DATA UNDER STUDY -

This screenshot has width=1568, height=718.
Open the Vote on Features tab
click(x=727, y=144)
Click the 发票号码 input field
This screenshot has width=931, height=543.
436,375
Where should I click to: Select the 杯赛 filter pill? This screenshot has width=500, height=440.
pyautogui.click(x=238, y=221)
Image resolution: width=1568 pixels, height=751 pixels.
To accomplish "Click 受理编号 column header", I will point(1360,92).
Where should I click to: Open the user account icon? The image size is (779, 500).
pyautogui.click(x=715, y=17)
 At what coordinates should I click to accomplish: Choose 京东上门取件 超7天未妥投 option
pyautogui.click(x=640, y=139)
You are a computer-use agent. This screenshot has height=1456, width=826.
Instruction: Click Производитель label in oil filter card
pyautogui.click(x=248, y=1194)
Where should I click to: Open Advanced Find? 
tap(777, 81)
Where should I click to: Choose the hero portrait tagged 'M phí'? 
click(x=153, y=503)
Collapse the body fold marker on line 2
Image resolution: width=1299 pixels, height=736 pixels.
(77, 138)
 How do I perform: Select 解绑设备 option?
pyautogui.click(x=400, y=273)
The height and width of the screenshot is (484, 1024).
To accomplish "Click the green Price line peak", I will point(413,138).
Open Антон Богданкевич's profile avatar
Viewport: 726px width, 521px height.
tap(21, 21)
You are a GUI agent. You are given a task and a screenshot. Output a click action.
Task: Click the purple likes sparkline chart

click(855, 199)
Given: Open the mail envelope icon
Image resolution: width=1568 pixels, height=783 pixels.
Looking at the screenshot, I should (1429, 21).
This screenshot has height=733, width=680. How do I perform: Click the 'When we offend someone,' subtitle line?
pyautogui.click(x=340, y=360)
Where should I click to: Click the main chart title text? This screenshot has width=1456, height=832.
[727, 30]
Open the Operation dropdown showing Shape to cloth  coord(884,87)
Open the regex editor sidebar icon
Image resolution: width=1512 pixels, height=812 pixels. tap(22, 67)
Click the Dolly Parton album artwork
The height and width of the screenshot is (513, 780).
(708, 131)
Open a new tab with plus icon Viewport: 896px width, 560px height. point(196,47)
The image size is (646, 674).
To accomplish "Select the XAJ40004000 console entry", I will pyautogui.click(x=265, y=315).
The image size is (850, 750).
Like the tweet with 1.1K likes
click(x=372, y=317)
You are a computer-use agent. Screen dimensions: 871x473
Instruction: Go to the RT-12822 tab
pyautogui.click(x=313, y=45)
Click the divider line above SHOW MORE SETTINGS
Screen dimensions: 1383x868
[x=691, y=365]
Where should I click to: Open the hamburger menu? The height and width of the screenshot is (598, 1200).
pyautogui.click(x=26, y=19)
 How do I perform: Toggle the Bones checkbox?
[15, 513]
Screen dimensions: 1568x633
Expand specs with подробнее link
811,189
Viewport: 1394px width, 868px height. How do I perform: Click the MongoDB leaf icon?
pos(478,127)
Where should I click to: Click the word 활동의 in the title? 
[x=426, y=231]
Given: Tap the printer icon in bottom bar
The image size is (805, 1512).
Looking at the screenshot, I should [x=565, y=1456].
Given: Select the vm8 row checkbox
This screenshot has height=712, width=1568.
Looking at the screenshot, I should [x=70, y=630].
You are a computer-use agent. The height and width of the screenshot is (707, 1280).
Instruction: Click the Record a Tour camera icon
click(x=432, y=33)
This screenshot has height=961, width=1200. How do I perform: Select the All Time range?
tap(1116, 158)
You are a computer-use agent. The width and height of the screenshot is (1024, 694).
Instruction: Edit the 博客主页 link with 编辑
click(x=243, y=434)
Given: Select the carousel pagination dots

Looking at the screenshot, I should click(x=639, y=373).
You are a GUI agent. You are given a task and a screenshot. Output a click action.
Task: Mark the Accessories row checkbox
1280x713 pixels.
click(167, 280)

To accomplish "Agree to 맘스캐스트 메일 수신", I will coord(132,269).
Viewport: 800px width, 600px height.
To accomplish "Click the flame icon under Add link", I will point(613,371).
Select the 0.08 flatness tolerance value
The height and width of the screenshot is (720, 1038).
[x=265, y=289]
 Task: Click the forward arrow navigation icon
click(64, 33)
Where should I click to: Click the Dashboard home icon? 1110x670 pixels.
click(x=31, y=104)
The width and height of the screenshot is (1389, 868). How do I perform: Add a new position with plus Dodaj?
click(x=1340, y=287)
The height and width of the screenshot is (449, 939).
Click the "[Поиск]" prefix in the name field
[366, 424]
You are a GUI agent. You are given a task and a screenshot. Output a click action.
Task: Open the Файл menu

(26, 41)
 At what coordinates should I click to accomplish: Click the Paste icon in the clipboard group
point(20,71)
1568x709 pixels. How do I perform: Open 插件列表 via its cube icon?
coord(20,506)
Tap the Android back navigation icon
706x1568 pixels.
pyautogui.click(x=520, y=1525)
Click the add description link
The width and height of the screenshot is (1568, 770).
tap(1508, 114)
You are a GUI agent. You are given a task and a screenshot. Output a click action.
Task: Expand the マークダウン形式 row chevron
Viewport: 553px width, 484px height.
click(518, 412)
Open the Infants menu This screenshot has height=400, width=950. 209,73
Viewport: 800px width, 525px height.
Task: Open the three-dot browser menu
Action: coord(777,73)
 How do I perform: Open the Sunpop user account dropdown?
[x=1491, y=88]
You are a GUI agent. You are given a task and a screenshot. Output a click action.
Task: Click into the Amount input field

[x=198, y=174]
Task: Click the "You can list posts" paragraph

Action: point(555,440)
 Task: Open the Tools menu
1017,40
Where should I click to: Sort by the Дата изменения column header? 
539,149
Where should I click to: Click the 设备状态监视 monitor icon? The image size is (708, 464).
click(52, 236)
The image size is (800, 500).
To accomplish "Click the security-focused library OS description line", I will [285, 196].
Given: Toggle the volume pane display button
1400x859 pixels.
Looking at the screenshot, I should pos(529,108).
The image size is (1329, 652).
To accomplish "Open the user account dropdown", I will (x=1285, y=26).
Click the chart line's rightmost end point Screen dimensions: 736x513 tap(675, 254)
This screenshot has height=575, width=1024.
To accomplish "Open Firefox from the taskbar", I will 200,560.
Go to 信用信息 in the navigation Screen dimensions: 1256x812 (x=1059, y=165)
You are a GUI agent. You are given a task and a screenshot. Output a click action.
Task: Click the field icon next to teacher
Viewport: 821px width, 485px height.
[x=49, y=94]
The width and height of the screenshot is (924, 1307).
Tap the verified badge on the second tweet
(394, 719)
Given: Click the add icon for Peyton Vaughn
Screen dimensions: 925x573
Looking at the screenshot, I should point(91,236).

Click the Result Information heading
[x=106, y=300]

WORK INSTRUCTIONS -
Above are the records. Print exactly, and only, the lines from the line with "Where should I click to: Click the word" to the line with "Viewport: 800px width, 600px height.", both inclusive.

RESPONSE -
Where should I click to: Click the word 활동의 in the title? 
[x=426, y=231]
Given: Tap the printer icon in bottom bar
The image size is (805, 1512).
Looking at the screenshot, I should [x=565, y=1456].
Given: Select the vm8 row checkbox
This screenshot has height=712, width=1568.
Looking at the screenshot, I should [x=70, y=630].
You are a computer-use agent. The height and width of the screenshot is (707, 1280).
Instruction: Click the Record a Tour camera icon
click(x=432, y=33)
This screenshot has height=961, width=1200. How do I perform: Select the All Time range?
tap(1116, 158)
You are a computer-use agent. The width and height of the screenshot is (1024, 694).
Instruction: Edit the 博客主页 link with 编辑
click(x=243, y=434)
Given: Select the carousel pagination dots

Looking at the screenshot, I should click(x=639, y=373).
You are a GUI agent. You are given a task and a screenshot. Output a click action.
Task: Mark the Accessories row checkbox
1280x713 pixels.
click(167, 280)

To accomplish "Agree to 맘스캐스트 메일 수신", I will coord(132,269).
Viewport: 800px width, 600px height.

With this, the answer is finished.